SHORT EXERCISE: Please transcribe the lines from the line with "Open the page" up to and including the line with "Action: tap(864, 51)", keeping every character as it appears.

DATA RECORDS:
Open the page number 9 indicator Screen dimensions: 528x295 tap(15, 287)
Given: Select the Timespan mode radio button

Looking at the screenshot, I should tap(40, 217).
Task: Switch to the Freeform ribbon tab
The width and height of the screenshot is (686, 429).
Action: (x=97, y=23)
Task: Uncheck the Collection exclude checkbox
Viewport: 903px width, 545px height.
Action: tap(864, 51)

* * *

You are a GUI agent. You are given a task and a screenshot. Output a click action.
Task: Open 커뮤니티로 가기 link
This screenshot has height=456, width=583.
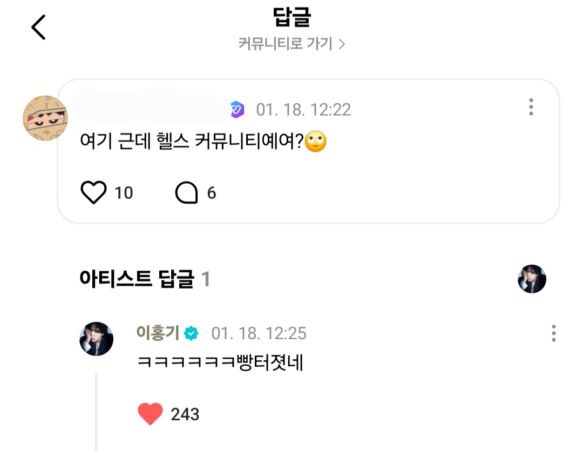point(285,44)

--

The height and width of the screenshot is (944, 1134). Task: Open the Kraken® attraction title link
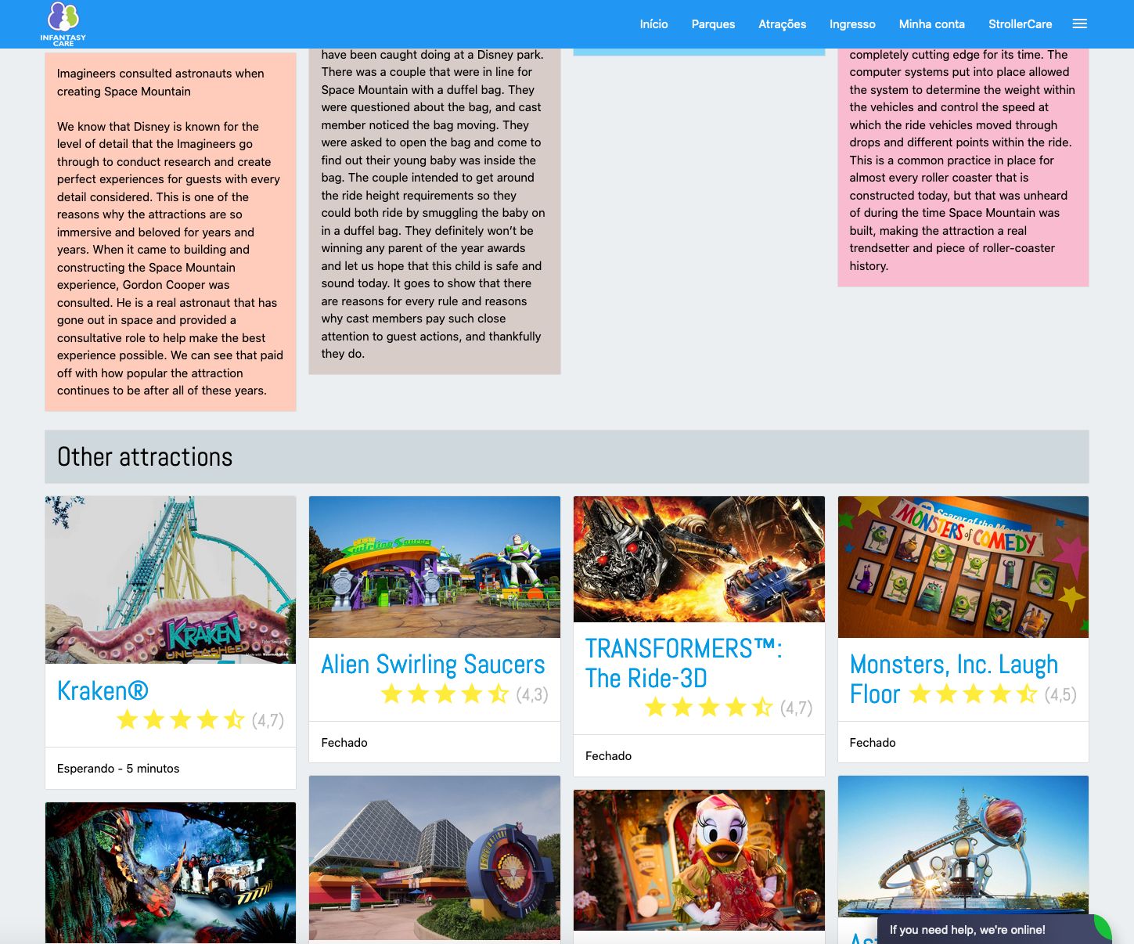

EXERCISE RESPONSE:
Open the page number 9 indicator Screen dimensions: 528x295 tap(15, 287)
Given: Select the Timespan mode radio button

Looking at the screenshot, I should tap(40, 217).
Task: Switch to the Freeform ribbon tab
The width and height of the screenshot is (686, 429).
Action: (x=97, y=23)
Task: Uncheck the Collection exclude checkbox
Viewport: 903px width, 545px height.
Action: tap(864, 51)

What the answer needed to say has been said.